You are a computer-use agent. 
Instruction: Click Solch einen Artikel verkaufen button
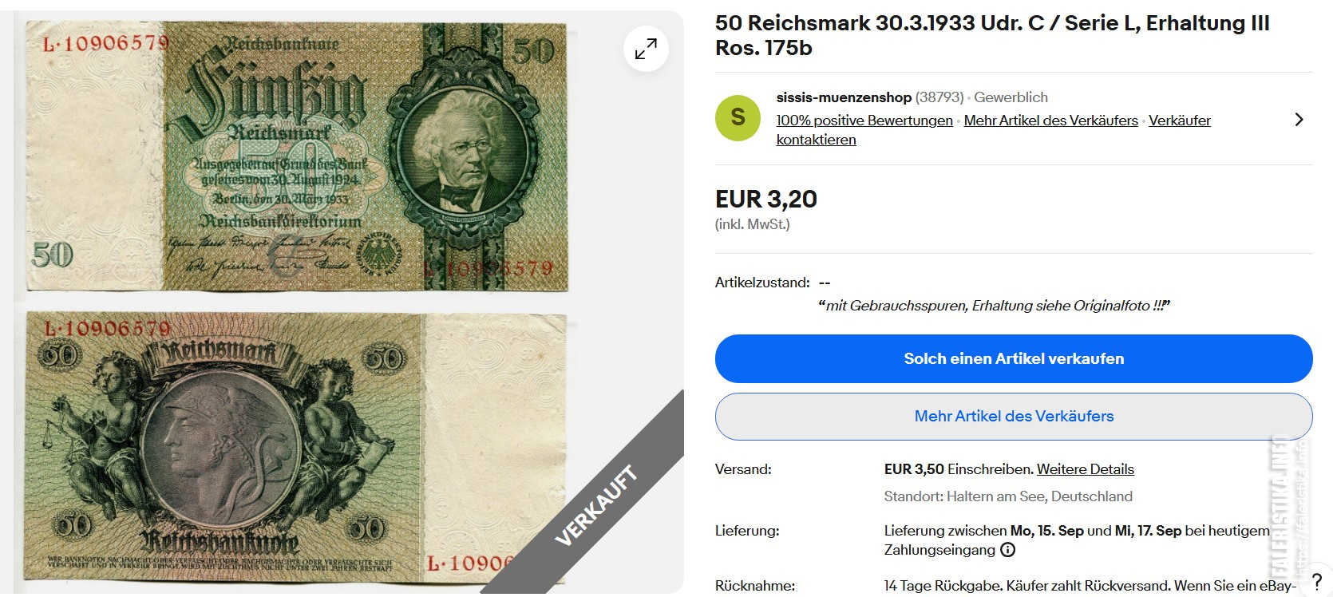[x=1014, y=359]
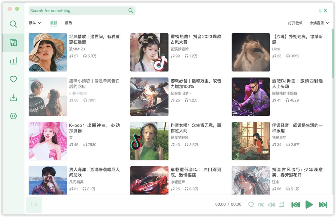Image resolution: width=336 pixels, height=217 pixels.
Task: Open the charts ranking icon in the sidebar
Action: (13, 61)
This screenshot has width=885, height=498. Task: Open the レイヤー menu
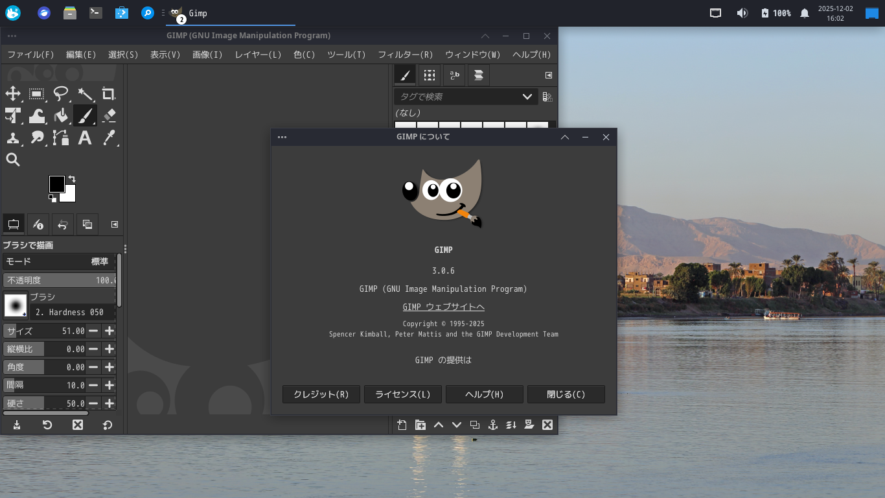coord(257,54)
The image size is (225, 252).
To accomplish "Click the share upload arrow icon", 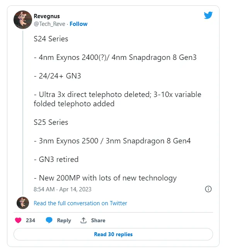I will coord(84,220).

———

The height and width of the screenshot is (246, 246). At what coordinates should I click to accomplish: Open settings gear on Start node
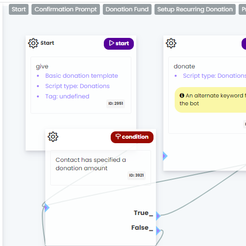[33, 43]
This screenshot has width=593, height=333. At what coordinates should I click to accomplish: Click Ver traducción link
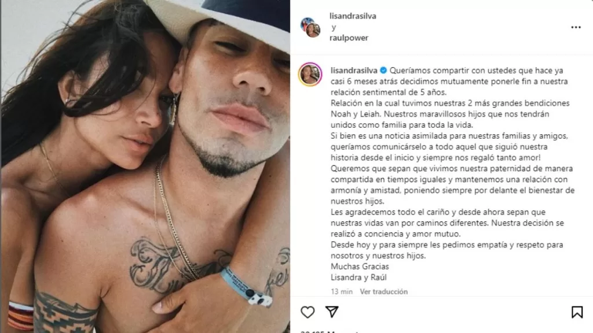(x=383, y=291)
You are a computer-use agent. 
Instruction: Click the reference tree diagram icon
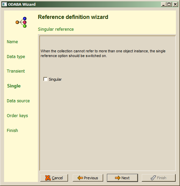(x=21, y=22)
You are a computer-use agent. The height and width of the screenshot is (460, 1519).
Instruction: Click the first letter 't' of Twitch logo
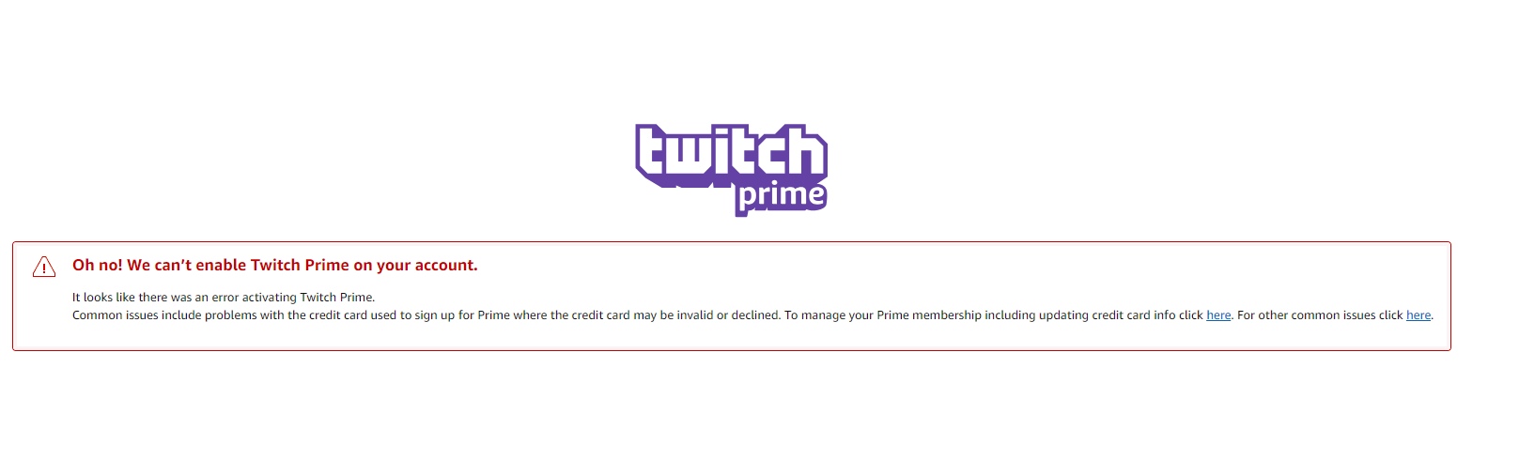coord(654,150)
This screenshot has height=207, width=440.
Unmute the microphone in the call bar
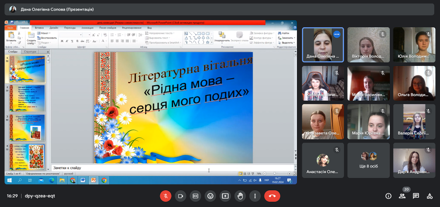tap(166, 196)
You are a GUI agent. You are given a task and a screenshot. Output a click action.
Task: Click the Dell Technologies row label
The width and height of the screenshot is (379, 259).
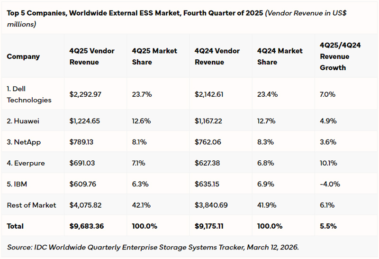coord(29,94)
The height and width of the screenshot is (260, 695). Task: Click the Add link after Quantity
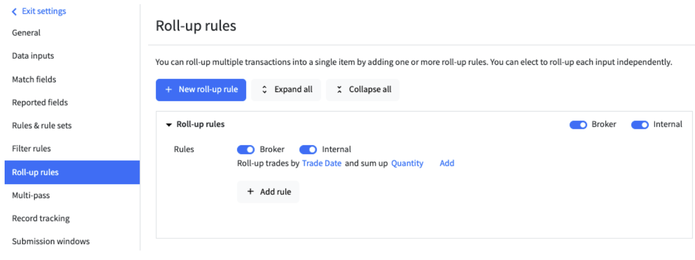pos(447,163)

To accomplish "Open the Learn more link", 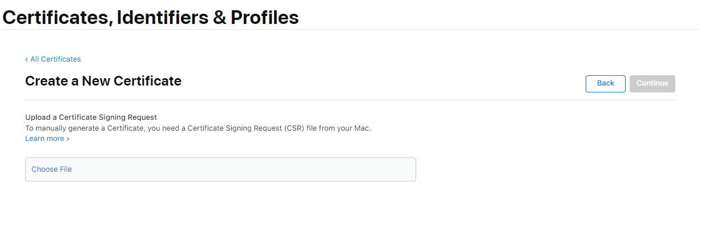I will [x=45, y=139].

———

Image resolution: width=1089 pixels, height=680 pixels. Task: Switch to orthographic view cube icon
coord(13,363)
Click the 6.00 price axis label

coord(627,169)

———

Problem description —
Lay out the listing as a numbered list, leaving out blank lines, from the line containing "Image resolution: width=1089" up to and including the line containing "coord(627,169)".

The result —
1. Image resolution: width=1089 pixels, height=680 pixels. Task: Switch to orthographic view cube icon
2. coord(13,363)
3. Click the 6.00 price axis label
4. coord(627,169)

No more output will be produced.